February 28th, 2010Book Review: Arctic Drift, a Dirk Pitt Novel, by Clive Cussler
Clive Cussler’s Dirk Pitt novels often focus on one or more current geopolitical events. The latest one, Arctic Drift, is no different, centering on a worldwide financial crisis in 2011, coupled with global warming woes.
The bad guy of the story, Mitchell Goyette, is a Canadian energy tycoon with a public facade of green technology and renewable resource businesses. However, his dark underbelly conceals heavy involvement in oil and natural gas.
The United States faces a financial meltdown, aggravated by the threat of an international boycott if the country does not decrease its carbon dioxide emissions from coal fired power plants. Canada holds the key to America’s salvation in the form or an enormous wealth of natural gas reserves.
The American president pins his hopes on Canadian natural gas to replace the coal used in many of the country’s electricity generating power plants, as well as the gasoline used in cars. The U.S. would thereby make substantial savings on expensive imported oil, while at the same time being able to meet the international demand to cut down on greenhouse gas emissions.
This desperate American play gets exploited by the industrialist Goyette to the fullest.
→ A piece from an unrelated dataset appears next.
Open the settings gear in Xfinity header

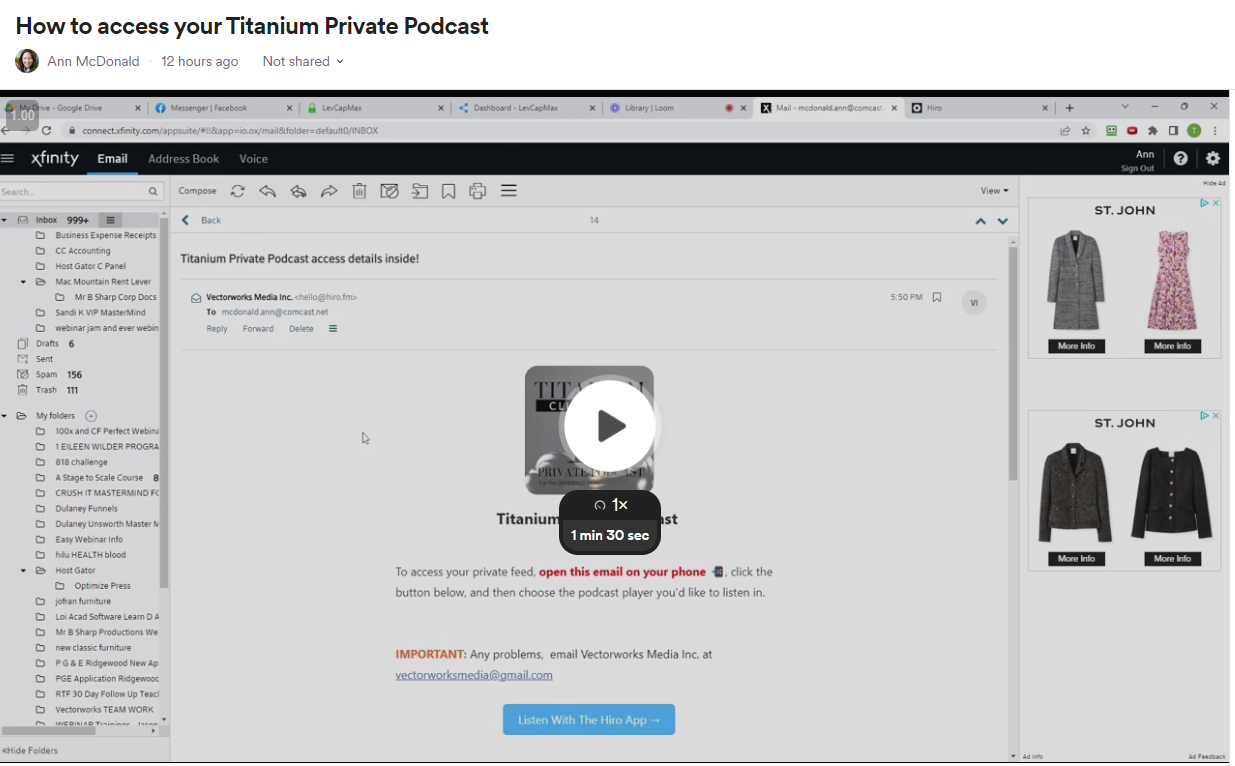(1213, 158)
Officially, he is the hero of the green movement because of his heavy investments in wind power and carbon dioxide sequestering. Unofficially, he holds a major interest in the Athabasca oil sands of Alberta, as well as the entire Melville natural gas field in the Canadian Arctic.
Promising the U.S. government a nearly unlimited supply of the Melville natural gas to help solve the American energy crisis, and consequently also the financial crisis brought on by soaring oil prices, Goyette underhandedly signs a secret deal with the Chinese to instead sell them the gas at 10% above market value, with no intention of keeping his word to the U.S.
(In reality, it seems a little farfetched that the American government would not have had an iron-clad, legally binding, written contract in place for a deal of this magnitude and importance. But it makes for a good story.)
Even so, the backstabbing of the United States as a business-partner is the least of Mitchell Goyette’s shenanigans. He also bribes high ranking Canadian officials, creates toxic waste that kills wildlife and people, pays to have property stolen or vandalized, and for his opposition to be assassinated.
What Goyette does not count on, of course, is Dirk Pitt, the hero of 20 Clive Cussler books, including this latest installment. In the end, good prevails over evil.
Arctic Drift is an excellent and seamless co-authorship between Clive Cussler and his son, Dirk Cussler. It is hard to tell the penmanship of one apart from the other throughout the book. Whatever sections Dirk Cussler wrote, he did an excellent job of adopting Clive’s inimitable style. (That’s an intentional oxymoron.)
The book is an excellent and thrilling read; perhaps not cover-to-cover on-the-edge-of-your-seat excitement, as some of the older Dirk Pitt adventures. But the book makes up for it with a solid, steady and thoroughly enjoyable story that is brilliantly written, with thugs that are as sharp and capable as they are unscrupulous, and heroes as pure as Arctic ice.
Britt Hellman lives in Western North Carolina with her spouse and three children. She runs her own copywriting business from home. Clive Cussler has been one of her favorite authors since she read his Trojan Odyssey in 2003. She writes reviews like this one on Arctic Drift, by Clive and Dirk Cussler, for the fun of sharing that excitement.